Controlling Elastoplastic Deformation in Amorphous Solids: Leveraging Many-Body Particle Interactions for Energy Landscape and Dissipation Modulation

About This Grant

This research project aims to advance fundamental understanding of the deformation behavior of amorphous solids with many-body interactions among constituent particles. Unlike crystalline materials, amorphous solids such as metallic glasses and granular systems exhibit complex, non-crystalline structures and deformation mechanisms that are not captured by conventional models based on binary interactions. In many-body systems, the interaction between two particles can be influenced by the presence of a third — a phenomenon common in biological tissues and social networks but not yet well understood in the context of amorphous solids. This project seeks to extract governing physics from simulations and experiments of amorphous systems with many-body interactions and develop new solid mechanics models to predict their behavior. The outcomes seek to to impact a wide range of applications, including adaptive metamaterials, two-dimensional materials, and damage-tolerant structural materials.

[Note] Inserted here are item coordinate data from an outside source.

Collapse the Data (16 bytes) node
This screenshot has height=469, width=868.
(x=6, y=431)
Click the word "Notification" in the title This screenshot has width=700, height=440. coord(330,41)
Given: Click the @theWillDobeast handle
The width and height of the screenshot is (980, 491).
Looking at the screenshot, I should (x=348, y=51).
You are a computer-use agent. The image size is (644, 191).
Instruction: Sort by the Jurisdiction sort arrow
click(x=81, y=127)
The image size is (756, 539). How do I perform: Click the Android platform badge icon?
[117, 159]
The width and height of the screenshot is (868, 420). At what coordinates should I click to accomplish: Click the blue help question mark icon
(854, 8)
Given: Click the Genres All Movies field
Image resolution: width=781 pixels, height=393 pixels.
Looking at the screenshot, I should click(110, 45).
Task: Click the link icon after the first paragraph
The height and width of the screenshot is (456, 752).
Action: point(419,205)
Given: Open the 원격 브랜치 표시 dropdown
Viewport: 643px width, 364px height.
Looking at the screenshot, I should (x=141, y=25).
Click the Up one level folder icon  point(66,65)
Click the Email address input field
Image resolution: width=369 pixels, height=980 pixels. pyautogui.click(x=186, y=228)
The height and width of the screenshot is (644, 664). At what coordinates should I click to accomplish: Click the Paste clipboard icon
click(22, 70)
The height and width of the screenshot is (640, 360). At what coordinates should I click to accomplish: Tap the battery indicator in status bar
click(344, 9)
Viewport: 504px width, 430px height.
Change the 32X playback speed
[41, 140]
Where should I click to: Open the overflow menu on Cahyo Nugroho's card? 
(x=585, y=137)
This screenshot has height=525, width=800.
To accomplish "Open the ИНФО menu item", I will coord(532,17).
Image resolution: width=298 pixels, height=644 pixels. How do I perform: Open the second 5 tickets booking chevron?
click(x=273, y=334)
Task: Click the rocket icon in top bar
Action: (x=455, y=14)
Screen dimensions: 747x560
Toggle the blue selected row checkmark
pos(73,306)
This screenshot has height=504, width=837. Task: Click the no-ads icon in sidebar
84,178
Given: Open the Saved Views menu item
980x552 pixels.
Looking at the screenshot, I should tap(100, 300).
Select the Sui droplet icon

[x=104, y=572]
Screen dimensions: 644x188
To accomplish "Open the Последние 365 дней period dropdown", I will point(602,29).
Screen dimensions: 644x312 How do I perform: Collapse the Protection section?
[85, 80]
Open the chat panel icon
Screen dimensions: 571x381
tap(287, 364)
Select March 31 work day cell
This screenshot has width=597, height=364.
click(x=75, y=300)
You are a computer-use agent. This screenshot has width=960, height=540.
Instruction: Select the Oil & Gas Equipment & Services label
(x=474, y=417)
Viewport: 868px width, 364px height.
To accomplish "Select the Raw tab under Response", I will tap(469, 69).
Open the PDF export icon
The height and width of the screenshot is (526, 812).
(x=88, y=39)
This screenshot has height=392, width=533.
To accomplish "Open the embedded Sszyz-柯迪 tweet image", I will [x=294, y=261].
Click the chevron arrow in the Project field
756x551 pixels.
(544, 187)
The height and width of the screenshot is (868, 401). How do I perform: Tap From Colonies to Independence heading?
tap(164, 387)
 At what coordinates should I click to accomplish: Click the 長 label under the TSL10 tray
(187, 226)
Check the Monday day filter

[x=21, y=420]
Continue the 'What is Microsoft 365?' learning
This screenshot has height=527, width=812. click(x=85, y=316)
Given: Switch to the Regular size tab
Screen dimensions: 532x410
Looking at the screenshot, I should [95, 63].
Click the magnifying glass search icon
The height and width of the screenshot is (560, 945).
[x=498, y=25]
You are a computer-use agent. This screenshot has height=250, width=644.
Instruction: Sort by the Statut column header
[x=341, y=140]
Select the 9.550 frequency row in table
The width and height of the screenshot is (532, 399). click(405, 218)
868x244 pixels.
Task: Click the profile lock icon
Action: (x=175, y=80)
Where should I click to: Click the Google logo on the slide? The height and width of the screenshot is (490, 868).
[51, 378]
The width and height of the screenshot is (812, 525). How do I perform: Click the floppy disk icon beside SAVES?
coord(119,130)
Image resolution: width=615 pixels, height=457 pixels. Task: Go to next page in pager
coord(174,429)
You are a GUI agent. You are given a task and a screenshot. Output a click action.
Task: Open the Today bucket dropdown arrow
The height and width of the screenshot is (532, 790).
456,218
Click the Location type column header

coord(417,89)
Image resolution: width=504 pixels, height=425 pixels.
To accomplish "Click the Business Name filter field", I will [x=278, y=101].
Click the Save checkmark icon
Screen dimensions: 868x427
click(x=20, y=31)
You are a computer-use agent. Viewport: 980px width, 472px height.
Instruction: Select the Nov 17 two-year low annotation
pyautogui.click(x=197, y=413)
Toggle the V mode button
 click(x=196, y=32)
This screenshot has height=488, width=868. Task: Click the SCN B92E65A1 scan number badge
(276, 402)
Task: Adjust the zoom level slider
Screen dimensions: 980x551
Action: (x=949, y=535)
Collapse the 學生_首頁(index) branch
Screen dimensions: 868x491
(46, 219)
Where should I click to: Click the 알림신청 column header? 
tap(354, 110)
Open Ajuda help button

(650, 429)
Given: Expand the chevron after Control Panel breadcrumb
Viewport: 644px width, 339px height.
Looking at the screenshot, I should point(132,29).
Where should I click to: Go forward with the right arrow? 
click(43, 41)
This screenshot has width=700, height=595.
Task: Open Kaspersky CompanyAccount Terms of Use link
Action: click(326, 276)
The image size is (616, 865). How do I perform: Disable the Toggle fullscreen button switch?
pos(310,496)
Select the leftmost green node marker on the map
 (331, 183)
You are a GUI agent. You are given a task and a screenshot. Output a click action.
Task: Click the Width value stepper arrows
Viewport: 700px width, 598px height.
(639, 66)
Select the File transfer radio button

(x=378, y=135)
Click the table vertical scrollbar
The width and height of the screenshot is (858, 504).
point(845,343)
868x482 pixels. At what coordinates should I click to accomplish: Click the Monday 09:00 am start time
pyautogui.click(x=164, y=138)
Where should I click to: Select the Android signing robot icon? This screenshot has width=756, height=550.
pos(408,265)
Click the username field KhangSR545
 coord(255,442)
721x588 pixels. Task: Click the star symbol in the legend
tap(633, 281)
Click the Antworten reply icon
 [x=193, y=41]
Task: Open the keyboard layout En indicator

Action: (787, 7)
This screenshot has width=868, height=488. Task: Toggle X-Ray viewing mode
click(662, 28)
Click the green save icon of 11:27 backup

Educational activities include hands-on demonstrations, curriculum integration, and public outreach aimed at fostering future scientists and engineers. The technical objective is to quantify how many-body interactions influence deformation through the lens of energy landscape complexity. Atomistic simulations and machine learning–assisted analyses will be used to study emergent features in the energy landscape while systematically tuning many-body interactions. These findings look to be validated through two granular experimental systems with fluid-mediated interactions arising from air-fluidization and capillarity. Realistic interactions will be modeled using graph neural networks and integrated into atomistic simulations. A key focus is to uncover how many-body effects alter the synchrony between particle-level and system-level energy responses during deformation. The results will inform a meso-scale elastoplastic finite element model capable of capturing strain localization and shear band formation. Ultimately, the project aims to enable the design of advanced amorphous materials by engineering the morphology of their energy landscapes via tailored particle interactions. This award reflects NSF's statutory mission and has been deemed worthy of support through evaluation using the Foundation's intellectual merit and broader impacts review criteria.